**Records for the exercise**
☆ ☆ ☆ ☆

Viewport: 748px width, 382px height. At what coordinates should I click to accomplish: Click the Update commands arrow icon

☆ ☆ ☆ ☆

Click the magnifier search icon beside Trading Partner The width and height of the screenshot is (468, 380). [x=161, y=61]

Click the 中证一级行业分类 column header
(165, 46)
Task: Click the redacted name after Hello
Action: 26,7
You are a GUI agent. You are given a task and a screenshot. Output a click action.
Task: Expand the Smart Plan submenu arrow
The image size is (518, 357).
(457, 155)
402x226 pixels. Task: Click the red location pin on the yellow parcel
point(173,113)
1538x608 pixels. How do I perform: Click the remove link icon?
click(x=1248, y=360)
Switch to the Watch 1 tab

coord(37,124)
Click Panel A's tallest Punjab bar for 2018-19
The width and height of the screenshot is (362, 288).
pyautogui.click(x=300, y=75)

☆ ☆ ☆ ☆

**Required task**
Copy the rows word for word, starting at the line containing "1538x608 pixels. How" and ending at the line containing "pyautogui.click(x=300, y=75)".

**Answer to the problem**
1538x608 pixels. How do I perform: Click the remove link icon?
click(x=1248, y=360)
Switch to the Watch 1 tab

coord(37,124)
Click Panel A's tallest Punjab bar for 2018-19
The width and height of the screenshot is (362, 288).
pyautogui.click(x=300, y=75)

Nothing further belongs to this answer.